Где находится страна Тринидад и Тобаго, мы не знаем. Райтер, ссылаясь на свое высшее образование, то есть такое, выше которого лишь звезды, сплетающиеся в прихотливые созвездия, говорит, что страна эта простирается в карибских морях, но это ничегошеньки не объясняет, а напротив — только запутывает и отчасти даже злит.
— Да хоть в шмарибских! Какая разница, если мы даже не знаем, куда смотреть?
— Смотрите на западъ, — ответил райтер, и взгляд его был ясным, а одежды сияли, как снег.
Стали с ворчливым раздражением смотреть на запад, увидели кирпичную стену котельной с трехбуквенным иероглифом и только еще больше разозлились. Назло райтеру обернулись на восток и увидели другую стену уже с недвусмысленным трехбуквием.
— А, черт. Райтер, ты где? Райтер?
— Тутъ я, вотъ вамъ моя рука.
— Отчего, о райторе, ты все знаешь, а мы, куда ни оборотимся, все одно и то же видим? Только про реституцию не надо, как-нибудь без нее растолкуй.
— Безъ реституцiи совсѣмъ уж коротко выйдетъ.
— А нам бы как раз и хотелось покороче.
— Потому что вы дураки. Земля имѣетъ форму геоида, поэтому смотрѣть можно в любую сторону, и нѣкоторые всю жизнь только себѣ подъ ноги смотрятъ, но и при всемъ томъ въ результатѣ правы бываютъ.
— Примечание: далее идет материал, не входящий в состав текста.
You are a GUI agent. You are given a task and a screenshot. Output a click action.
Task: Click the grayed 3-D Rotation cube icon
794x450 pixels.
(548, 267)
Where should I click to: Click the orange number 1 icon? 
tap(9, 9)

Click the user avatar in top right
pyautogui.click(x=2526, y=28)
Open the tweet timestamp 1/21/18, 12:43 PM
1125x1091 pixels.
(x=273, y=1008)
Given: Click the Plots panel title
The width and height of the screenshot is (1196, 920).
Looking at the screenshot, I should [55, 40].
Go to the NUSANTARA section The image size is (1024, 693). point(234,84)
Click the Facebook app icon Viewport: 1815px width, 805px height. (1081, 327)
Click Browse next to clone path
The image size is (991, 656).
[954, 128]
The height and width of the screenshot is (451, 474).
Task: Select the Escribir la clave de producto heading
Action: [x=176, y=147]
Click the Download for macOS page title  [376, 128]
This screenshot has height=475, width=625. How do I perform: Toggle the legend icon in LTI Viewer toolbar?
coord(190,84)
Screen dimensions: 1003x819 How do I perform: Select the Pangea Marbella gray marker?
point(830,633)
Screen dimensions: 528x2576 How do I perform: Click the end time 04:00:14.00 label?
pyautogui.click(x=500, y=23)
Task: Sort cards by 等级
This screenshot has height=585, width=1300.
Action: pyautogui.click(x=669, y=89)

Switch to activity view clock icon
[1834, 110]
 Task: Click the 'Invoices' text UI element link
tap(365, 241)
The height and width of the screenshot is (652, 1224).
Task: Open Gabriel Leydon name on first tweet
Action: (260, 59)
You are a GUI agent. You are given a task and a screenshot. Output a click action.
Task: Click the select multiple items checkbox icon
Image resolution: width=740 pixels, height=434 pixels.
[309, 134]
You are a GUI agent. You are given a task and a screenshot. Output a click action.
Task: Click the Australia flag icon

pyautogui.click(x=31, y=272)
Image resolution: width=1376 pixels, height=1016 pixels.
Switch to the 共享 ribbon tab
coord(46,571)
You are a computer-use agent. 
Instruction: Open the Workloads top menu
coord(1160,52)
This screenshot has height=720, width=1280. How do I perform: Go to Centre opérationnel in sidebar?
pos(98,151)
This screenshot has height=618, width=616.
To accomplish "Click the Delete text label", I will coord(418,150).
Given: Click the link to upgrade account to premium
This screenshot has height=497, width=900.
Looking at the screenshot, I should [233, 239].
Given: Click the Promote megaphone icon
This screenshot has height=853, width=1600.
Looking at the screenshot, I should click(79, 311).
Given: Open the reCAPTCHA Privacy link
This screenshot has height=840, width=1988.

А кто изъ васъ въ глубинѣ души мнитъ землю плоской?
Начали выяснять, и оказалось, что если по окраинам, то половина, а если в самой глубине, то все.
— Вотъ то-то и оно. Удивительно еще, какъ это вы умудряетесь котлеты валять.
После этого мы настолько были вдавлены в ничтожество, что поневоле опять начали злиться.
— Да на кой ляд вообще речь зашла про этот Тринидад?
— Потому что сегодня Международный мужской день, а зародился этотъ праздникъ именно на Тринидадѣ. И на Тобаго, конечно. Объ этомъ никакъ нельзя забывать.
Где находится страна Тринидад и Тобаго, мы не знаем. Райтер, ссылаясь на свое высшее образование, то есть такое, выше которого лишь звезды, сплетающиеся в прихотливые созвездия, говорит, что страна эта простирается в карибских морях, но это ничегошеньки не объясняет, а напротив — только запутывает и отчасти даже злит.
— Да хоть в шмарибских! Какая разница, если мы даже не знаем куда смотреть?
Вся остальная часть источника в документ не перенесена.